Looking more closely, Filion and Carey found a group of 32 papers on varying topics that nonetheless shared some curious characteristics. All were meta-analysis or review papers that analyzed already-published data in CISCOM, along with more commonly used databases like Google Scholar, PubMed, and Web of Science. Moreover, all originated in China, from 28 different research groups spread out across several cities.
Filion, who described what he calls the “disturbingly similar” papers in a blog post published on 4 October, set out with Carey to determine what was going on. They downloaded complete versions of the 25 papers to which they had access through various institutional subscriptions or other means. (All but two papers are behind a pay wall.) Running the papers through the plagiarism detection program iThenticate turned up no red flags.
But the discussion sections of all the papers contain similar statements, with only minor changes. For example, one paper reads, “Importantly, the inclusion criteria of cases and controls were not well defined in all included studies and thus might have influenced our results.” Another states, “Importantly, the inclusion criteria of cases and controls were not well defined in all included studies, which might also have influenced our results.”
Four of the papers include the same grammatical error—the extraneous “had” in “our results had lacked sufficient statistical power.” But in mapping out the relationships among the papers, the duo noticed that the writers seemed to be drawing from multiple templates.
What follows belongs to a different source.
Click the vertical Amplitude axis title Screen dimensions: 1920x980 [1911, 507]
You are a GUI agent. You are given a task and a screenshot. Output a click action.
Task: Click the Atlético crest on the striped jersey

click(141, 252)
That suggests, Filion says, “that the writers actively shuffle the texts”—a method of evading plagiarism detection software known as text laundering.
Most of the papers were submitted in late 2013, making it impossible that some authors plagiarized others after publication. Filion and Carey thus hypothesized that the papers might all be the work of a single company. With help from Yao Yu, a geneticist at Fudan University in Shanghai, the scholars identified an outfit whose website advertises tailored meta-analysis papers and contacted the company to inquire about its services. The company reportedly offers meta-analysis papers for journals with an impact factor of 2 or 3 for about $10,000.
A 5-month investigation published in Science last year found dozens of similar companies offering an array of services aimed at securing publication in journals indexed in Thomson Reuters’ Science Citation Index, Thomson Reuters’ Social Sciences Citation Index, or Elsevier’s Engineering Index—which at many Chinese institutions are critical to securing promotions. In addition to preparing original papers from scratch with data provided by their clients, China’s paper-selling companies fabricate data, arrange to add scientists’ names to already accepted papers, and sell finished manuscripts.
Among the most popular options for finished manuscripts are meta-analyses, perhaps because they require no original data. One legitimate analysis published in PLOS ONE in June 2013 found that from 2003 to 2011, meta-analysis papers from China rose more than 16 times faster than did such papers from the United States. Combing PubMed for other trends might turn up more evidence of malfeasance. But Filion says he and Carey now plan to turn their attention to other topics: “We are not witch-hunters, we are big data analysts.”